Я приподнял вновь высеченный кремнем тусклый огонек, который затрепетал, отбросив на стены вокруг блеклые, едва различимые тени. Света было недостаточно, чтобы прогнать темноту, но в его неровном движении я сделал потрясающее заключение: улица пуста, а я словно бы в стеклянную стену врезался. Разве что воздух мог сгуститься и не пропустить меня в этом пустынном проулке. Груда мусора приютилась у обшарпанной стены, на которой белыми пятнами бугрились старые остатки висевших когда-то здесь объявлений; чуть впереди – обрывки бумаг и обломки пластика, смешанные со стеклом на грязном асфальте. Отвратительно пахло испражнениями.
– Что за демоны? – спросил я у пустой улицы сквозь зубы, встал, зло отряхнув от пыли брюки Хорошо, что не в помои упал, вон они темным пятном растекаются поодаль, да сигарету не выронил.
– Не поминай демонов вслух.
Я не успел повернуться на голос, прозвучавший из-за спины, когда моего горла коснулось холодное лезвие. Я тяжело сглотнул вставший в горле ком и лезвие едва заметно разрезало кожу, заставив меня на секунду обмякнуть от страха. Разум отказал, уступив место животному ужасу, ноги дрогнули, пустота охватила все мои внутренности. В следующую секунду я уже совладал с собой. Храбрость – ненатуральное чувство. Это совсем не то, что чувство голода или желание спать. Это искусственное орудие придумали люди, чтобы быть хоть немного защищеннее. Ничего общего храбрость не имеет и с яростью. Храбрость – это только холод и спокойствие. Насилие над собой. Уничтожение всего, что может помешать. Убеждение, что надо думать, принимать решение и забыть том, что вложено в нас самой природой: животном страхе ужасе перед болью.

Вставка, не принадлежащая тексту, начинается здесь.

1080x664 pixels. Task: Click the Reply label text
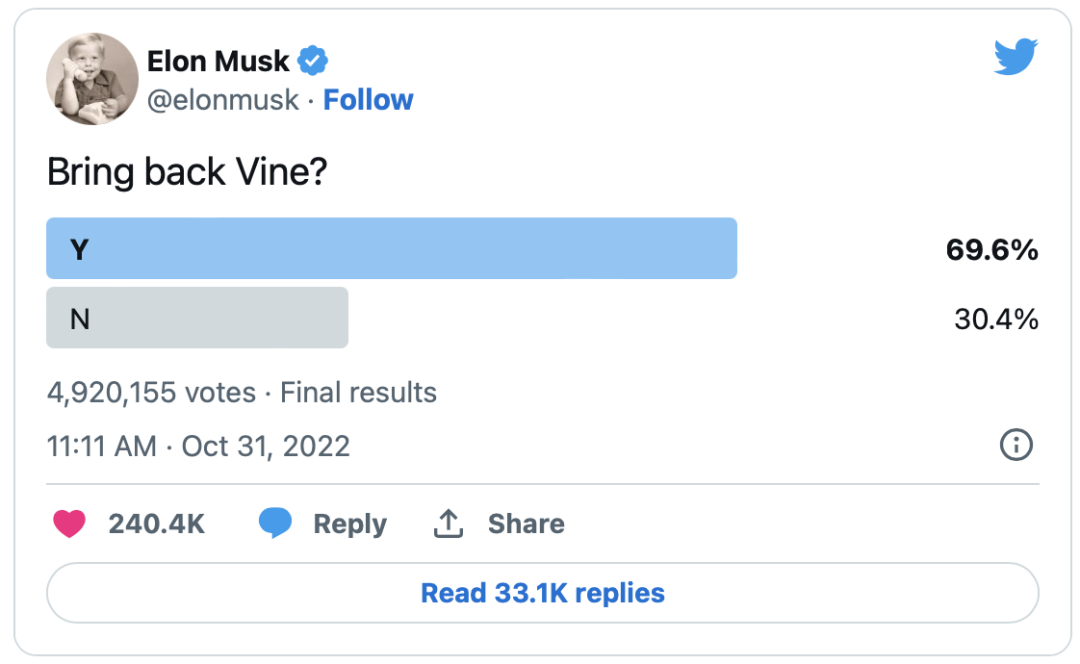click(x=349, y=524)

Все, что мне осталось – воспользовался этим величайшим оружием людей и взять себя в руки. Грабитель? Ему нужны деньги? Если бы он хотел убить, то я бы уже лежал в луже крови с перерезанным горлом, хрипя, словно поросенок. Значит, у меня есть шанс.
Сердце замедлило биение.
Сигарета по-прежнему торчала у меня изо рта. Я осторожно, не делая резких движений, поднял зажигалку. Прикурил. Человек за моей спиной не мешал. Тщательно выбирая слова, заставив свой голос казаться спокойным и бесстрастным, я тихо проговорил.
– Забирай деньги и вали.
За спиной моей разделся ехидный и довольно резкий смешок, показавшийся на удивление неприятным. Я ошибся.
– Деньги – пыль на мостовой, мне нужен ты, – ласково сказал человек. Казалось, он искренне наслаждается происходящим. И еще мне казалось, я вновь опираюсь на что-то плотное, будто сзади был не человек, а стена. Сам Нижний город смеялся надо мной, заставляя разум рождать странные, необычные картины и ощущения. Этой ночью, казалось, я грезил наяву и меня это пугало, может быть даже больше, чем происходящее.

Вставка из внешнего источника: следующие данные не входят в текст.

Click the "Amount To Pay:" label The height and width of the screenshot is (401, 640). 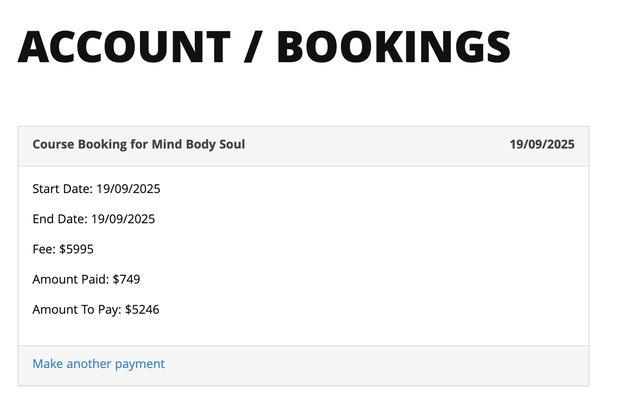76,309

Я прекрасно знал, что с торговцами людьми не договоришься. Это особенный народ, живущий по правилам, которые ведомы лишь им. Они называют свой кодекс «честью и благородством». По мне – они самые обычные преступники и убийцы. В любом случае, даже если ты предложишь им цену вдвое больше, торговец лишь посмеется над тобой. Они никогда не берут денег у своих жертв, довольствуясь тем, что получают за продажу. Пожалуй, это все, что я слышал о работорговцах, но и этого более чем достаточно. Ничего себе я попал в переплет, когда до спасения – до главной улицы – оставались считанные минуты ходьбы!